Reminder about Photo Clichés
No pets, no drooling babies or cute kids. No posing (pretentious = snapshot) No pix on TU campus (too easy, unless we really can't tell...) No photos of sculpture or iconic Center City buildings (someone else has already made the art). Remember to also avoid the new Smartphone photo clichés: selfies, pictures of food, lights and sunsets. 
I’m not telling you totally what not to do. I’m just trying to steer you clear of things that will almost automatically generic and therefore mediocre photographs.
Pictures of your feet are NOT self portraits! Pictures that look like snapshots are not self-portraits. They are snapshots. If you are posing for the photo it will probably look like a snap-shot.
All photographs have to be taken during the current semester. This proves they are in response to the current topics being taught. 

Photo Hunting
Get out of your apartment and stalk the streets for good photos. See what you are drawn to intuitively. Collect those pictures, organize them into sets, and then go hunting for more pictures to fill out or expand the set. 

Self-Evaluation
Make a score sheet that includes the above-mentioned topics and concerns: closeness (proximity), angle of view (attitude), dramatic lighting (illumination), mystery, etc. Then see how many of your photos have all or most of them. These will most likely be the best photos of the lot.


ADVANCED TECHNICAL POINTS


There is some nice use of space in the photos currently posted. Now see if you can get something to happen in those spaces. Although a couple are about emptiness itself! That is great. 
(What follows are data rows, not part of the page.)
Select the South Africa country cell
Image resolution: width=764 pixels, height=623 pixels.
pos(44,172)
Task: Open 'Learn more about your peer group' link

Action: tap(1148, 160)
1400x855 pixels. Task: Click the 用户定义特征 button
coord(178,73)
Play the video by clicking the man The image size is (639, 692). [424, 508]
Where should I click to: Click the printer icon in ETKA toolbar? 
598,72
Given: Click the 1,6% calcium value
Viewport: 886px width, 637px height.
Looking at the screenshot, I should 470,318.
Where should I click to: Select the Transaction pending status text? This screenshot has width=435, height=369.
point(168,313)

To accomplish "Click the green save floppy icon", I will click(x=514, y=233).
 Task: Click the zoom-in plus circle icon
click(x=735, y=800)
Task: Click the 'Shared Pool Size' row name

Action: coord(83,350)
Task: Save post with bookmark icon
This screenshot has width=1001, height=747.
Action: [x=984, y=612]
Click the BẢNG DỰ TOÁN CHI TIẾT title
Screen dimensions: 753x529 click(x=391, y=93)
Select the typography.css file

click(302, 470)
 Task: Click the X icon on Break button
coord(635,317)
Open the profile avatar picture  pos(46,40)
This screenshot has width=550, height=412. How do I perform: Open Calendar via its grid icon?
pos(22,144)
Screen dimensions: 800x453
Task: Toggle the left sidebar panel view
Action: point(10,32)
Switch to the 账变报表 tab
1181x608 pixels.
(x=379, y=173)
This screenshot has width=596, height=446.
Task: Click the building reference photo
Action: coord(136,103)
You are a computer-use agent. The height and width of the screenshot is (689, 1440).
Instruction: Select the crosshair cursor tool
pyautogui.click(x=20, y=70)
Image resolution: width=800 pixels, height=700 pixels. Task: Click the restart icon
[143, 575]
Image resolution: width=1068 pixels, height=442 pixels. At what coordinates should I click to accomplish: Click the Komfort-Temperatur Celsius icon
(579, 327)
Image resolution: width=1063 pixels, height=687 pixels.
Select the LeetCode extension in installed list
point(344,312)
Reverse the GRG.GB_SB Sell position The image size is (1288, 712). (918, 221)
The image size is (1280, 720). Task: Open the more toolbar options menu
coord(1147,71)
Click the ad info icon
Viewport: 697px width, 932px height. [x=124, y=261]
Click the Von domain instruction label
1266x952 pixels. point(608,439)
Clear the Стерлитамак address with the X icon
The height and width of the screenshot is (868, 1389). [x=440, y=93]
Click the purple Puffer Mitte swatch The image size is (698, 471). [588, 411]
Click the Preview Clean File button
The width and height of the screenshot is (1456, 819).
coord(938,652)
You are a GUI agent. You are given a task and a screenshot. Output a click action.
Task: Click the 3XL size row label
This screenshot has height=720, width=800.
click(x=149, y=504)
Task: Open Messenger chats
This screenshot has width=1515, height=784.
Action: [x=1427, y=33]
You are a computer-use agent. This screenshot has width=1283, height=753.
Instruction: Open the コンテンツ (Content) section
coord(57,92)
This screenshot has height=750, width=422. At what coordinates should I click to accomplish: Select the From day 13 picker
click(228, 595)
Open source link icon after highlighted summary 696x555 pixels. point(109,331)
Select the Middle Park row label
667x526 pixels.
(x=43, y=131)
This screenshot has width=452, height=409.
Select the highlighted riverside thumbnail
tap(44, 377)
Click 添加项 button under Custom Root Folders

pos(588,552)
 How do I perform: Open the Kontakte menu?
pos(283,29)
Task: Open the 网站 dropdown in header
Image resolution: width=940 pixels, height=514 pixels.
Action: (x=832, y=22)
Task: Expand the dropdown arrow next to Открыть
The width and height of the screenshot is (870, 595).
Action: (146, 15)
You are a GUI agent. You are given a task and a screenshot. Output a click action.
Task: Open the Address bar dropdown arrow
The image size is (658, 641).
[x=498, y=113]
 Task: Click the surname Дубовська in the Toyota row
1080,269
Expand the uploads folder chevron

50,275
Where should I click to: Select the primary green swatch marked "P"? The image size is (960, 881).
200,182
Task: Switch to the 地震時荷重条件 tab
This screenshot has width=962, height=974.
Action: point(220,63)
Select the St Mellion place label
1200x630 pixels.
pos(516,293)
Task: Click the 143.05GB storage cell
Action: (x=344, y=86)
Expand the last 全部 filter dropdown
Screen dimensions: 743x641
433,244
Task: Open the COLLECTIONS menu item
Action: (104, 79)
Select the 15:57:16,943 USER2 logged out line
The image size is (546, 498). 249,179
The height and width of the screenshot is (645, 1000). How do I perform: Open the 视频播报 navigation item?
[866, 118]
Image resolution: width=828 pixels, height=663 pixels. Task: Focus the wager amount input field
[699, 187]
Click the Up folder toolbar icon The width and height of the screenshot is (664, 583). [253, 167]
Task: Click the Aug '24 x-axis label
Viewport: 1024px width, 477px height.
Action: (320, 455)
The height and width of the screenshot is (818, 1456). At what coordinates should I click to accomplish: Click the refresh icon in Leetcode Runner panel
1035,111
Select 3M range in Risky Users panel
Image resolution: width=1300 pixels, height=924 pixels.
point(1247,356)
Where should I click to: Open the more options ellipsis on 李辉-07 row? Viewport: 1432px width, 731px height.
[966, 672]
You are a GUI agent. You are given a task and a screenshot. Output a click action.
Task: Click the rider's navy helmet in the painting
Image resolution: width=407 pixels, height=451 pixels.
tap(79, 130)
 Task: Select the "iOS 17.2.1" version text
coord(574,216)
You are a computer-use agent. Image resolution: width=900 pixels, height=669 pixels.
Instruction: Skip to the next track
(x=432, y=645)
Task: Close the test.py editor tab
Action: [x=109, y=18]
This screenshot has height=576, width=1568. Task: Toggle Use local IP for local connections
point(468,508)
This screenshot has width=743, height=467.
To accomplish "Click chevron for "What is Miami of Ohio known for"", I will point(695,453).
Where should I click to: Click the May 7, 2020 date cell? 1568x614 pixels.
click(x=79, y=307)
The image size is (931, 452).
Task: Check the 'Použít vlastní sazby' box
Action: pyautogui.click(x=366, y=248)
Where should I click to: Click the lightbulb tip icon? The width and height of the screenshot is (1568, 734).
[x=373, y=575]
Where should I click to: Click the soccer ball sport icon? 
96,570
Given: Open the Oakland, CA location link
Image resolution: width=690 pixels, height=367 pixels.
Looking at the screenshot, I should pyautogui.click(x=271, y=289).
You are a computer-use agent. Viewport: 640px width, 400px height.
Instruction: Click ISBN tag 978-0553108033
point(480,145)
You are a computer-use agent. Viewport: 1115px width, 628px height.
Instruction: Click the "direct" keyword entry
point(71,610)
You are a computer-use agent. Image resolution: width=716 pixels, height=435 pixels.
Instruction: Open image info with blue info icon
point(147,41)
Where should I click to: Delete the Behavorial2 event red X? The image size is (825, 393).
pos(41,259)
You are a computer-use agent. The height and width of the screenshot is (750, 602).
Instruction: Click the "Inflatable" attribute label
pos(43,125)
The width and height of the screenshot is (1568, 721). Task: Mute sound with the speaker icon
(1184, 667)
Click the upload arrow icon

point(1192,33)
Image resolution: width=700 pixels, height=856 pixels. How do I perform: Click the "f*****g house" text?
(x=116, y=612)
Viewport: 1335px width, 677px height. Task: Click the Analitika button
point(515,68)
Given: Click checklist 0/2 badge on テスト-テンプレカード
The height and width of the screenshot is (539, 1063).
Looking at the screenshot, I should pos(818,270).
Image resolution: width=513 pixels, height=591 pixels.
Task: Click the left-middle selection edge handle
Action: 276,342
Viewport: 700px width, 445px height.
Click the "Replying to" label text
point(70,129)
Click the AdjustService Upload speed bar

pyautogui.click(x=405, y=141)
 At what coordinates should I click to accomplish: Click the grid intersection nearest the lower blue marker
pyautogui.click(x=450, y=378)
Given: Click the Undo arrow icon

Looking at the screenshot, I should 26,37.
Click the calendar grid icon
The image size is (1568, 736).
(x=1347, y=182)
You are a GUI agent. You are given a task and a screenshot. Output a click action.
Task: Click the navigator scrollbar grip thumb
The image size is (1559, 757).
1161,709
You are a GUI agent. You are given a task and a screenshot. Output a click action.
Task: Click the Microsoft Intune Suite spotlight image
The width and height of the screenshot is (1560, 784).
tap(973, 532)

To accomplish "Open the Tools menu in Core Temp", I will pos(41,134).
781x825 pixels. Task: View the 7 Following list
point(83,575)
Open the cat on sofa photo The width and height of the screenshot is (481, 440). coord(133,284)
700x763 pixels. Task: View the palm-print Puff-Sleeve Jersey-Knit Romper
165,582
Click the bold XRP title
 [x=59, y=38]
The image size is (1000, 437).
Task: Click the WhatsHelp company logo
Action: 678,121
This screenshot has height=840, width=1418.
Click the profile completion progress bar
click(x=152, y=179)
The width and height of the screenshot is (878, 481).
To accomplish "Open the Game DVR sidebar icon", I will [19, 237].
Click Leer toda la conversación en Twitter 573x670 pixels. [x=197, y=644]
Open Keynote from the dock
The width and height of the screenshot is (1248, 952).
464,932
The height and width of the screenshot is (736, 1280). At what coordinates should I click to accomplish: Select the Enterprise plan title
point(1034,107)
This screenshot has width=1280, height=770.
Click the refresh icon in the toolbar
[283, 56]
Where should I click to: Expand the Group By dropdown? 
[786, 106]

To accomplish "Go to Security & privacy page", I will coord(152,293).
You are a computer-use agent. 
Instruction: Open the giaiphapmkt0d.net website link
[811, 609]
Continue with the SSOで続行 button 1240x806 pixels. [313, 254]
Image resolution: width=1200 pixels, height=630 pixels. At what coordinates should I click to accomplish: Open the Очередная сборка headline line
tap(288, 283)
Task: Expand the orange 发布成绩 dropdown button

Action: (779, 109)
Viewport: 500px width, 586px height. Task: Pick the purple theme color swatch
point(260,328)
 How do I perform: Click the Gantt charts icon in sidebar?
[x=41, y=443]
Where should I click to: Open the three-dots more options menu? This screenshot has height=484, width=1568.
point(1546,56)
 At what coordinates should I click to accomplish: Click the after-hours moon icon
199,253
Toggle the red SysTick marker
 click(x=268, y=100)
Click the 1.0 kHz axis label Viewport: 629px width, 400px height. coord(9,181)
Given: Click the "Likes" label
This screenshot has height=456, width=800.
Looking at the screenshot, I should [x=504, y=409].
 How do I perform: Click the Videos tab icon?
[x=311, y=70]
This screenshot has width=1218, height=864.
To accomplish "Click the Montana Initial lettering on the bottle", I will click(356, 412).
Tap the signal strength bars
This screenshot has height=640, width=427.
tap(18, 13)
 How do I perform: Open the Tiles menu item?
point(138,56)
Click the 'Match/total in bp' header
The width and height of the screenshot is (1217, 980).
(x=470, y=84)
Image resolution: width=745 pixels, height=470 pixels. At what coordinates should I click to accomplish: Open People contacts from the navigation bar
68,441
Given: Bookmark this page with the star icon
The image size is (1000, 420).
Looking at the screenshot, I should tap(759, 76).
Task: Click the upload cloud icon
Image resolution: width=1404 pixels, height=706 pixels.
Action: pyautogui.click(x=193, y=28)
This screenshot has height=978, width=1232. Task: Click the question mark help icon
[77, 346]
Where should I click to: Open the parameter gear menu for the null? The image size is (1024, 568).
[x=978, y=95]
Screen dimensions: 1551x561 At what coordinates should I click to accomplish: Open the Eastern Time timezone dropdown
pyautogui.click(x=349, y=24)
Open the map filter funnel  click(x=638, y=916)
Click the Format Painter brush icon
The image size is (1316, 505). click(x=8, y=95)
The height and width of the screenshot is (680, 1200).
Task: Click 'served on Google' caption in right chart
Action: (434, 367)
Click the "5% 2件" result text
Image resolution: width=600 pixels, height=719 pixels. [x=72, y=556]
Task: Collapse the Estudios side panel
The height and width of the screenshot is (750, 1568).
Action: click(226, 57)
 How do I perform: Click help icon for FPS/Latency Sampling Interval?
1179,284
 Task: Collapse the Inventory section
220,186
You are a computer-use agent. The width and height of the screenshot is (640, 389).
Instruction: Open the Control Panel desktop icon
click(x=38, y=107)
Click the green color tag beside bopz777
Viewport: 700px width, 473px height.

There is also some nice use of light. Sometimes a photo can just be about light and the feel that it invokes.

DEPTH OF FIELD 
Some of you are experimenting with shallow depth of field (even if inadvertently). This is where the camera lens is wide open and only certain small parts of the subject are in focus. If you are doing close-focusing then there is a greater likelihood that this will happen. There always has to be one place in the photographic frame that actually IS in focus, however. Otherwise there is no place for the viewer’s eye to settle, and you loose their attention.

CONTRAST
Some of you have discovered that by applying a red filter the contrast is raised making it unclear if the photo is shot during the day or at night. [or maybe the app you are using doesn't say how it is working, but you are getting this dramatic contrast effect.] This kind of ambiguity is good and it adds Mystery.

SHADOW DETAIL
There is supposed to be detail even in the darkest shadows. If there is no detail there is no picture. But sometimes nighttime shots are of places where at least part of the scene is unlit. This is the exception to that rule.